Of course, if the sandbox is not implemented correctly, a malicious program could (again, theoretically) 'escape' from its cage and gain access to the various resources provided by the Java Virtual Machine (JVM). Fortunately, the current versions of both Netscape Navigator and IE have no known JVM implementation problems of the sort necessary to allow this.

Thus, for a Java program to replicate (requiring access to files on the local machine), it must run as a full Java application and not an applet. As Java applications are relatively rare compared to Java applets (which can be found on many web pages), the chance of 'in the wild' infections seems low.

 
 
 

A Strange Brew Indeed

The sample of Java/StrangeBrew I received was around 4 KB in size.

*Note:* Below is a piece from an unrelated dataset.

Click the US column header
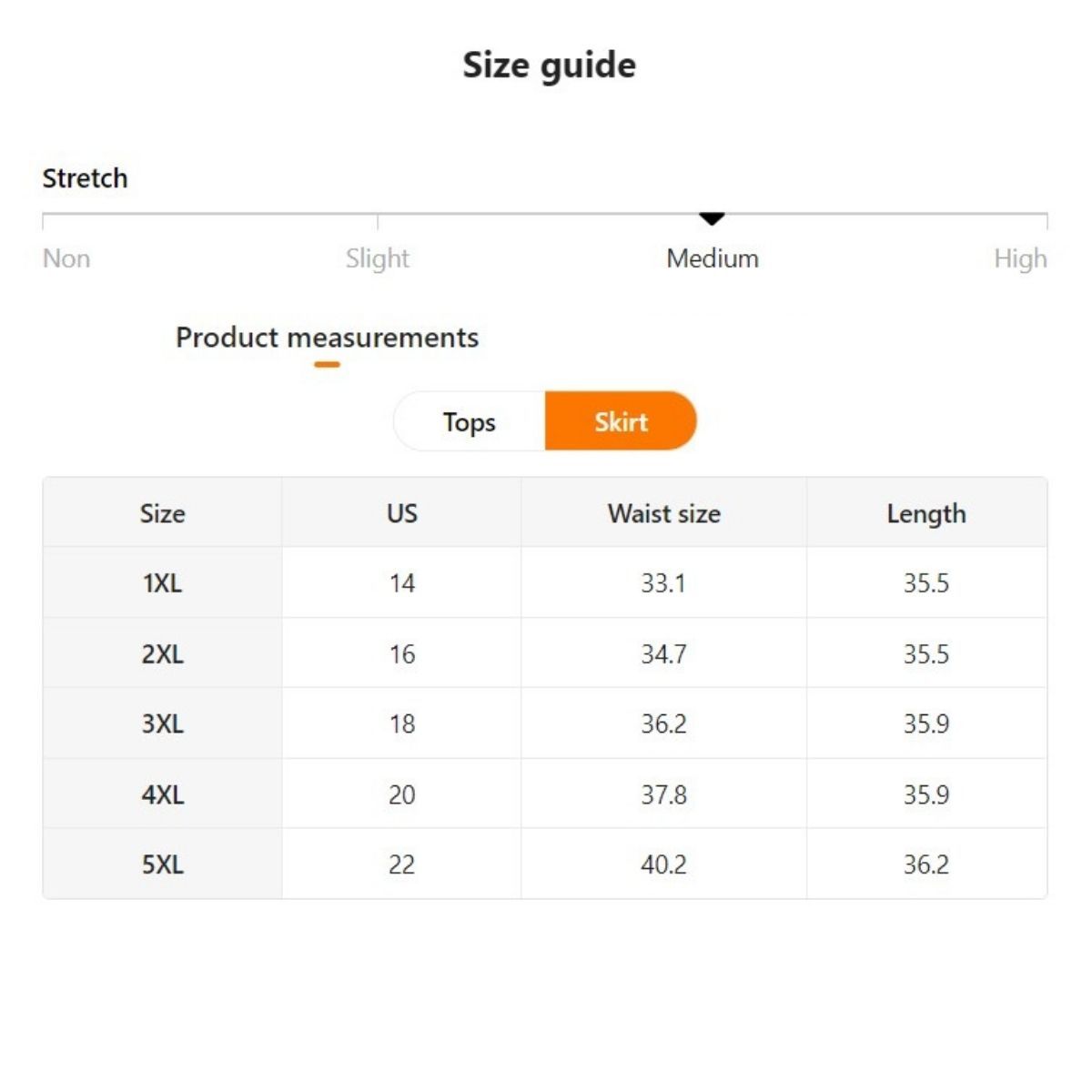Image resolution: width=1092 pixels, height=1092 pixels. [401, 513]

It was able to infect other class files and the infected files could infect further, so it is really a virus. StrangeBrew is a native Java virus, which is able to infect both applets and applications. However, it can only spread if run as an application, using the JAVA.EXE program from the JDK (and equivalents on other operating systems), or a similar tool such as the Jview utility from Microsoft. It will not spread if launched from web browsers such as Navigator or IE. However, it does work if run as a signed applet from Sun's HotJava browser, or a browser running the security plugin that allows signed applets to run as full Java applications. The infection will break the applet signature, but a signed dropper is also a possibility. The virus uses the 'System.getProperty' method to obtain the current working directory (user.dir) then instantiates a 'File' object to list all the files in that directory. It checks each object and, if accessible, whether the size is a multiple of 101 bytes and if the file name ends with `.class'. This is a self detection test - StrangeBrew assumes such files are already infected. Interestingly, the size test is the same as that used by Win95/Marburg and several other viruses from the Spanish group responsible for it. There is currently no evidence linking StrangeBrew with that group. StrangeBrew first looks in the current directory for .class files whose size is divisible by 101. When such a file is found, the virus creates a new RandomAccessFile object to access it. The author chose RandomAccessFile instead of DataInput and DataInputStream because it uses 'seek' operations to work with a file - operations that are only supported by the RandomAccessFile object. A class loader could be written without using seek operations, but it was probably much easier to write the parser using them. The candidate file is opened in read-only mode. Initially the virus only performs some tests on the file - the actual infection routine is called later. One might wonder why StrangeBrew needs to search for infected files in the current directory. The answer is simple - it must load its code from somewhere, because it cannot access its own code from memory. Therefore, it has to look for an infected file, then open it, parse the class data and headers, and load the virus body into two dynamically allocated arrays (2860 and 1030 bytes long, respectively).

 
 
 

The Loader

The routine responsible for loading the virus code into memory is quite complex. It parses the class file directly, using the methods provided by the RandomAccessFile class. After opening a .class file, the virus skips the first eight bytes (the four-byte CAFEBABEh signature and the four-byte version information header). Then it reads the constant-pool count variable from the header, moving the current read pointer to the constant pool array.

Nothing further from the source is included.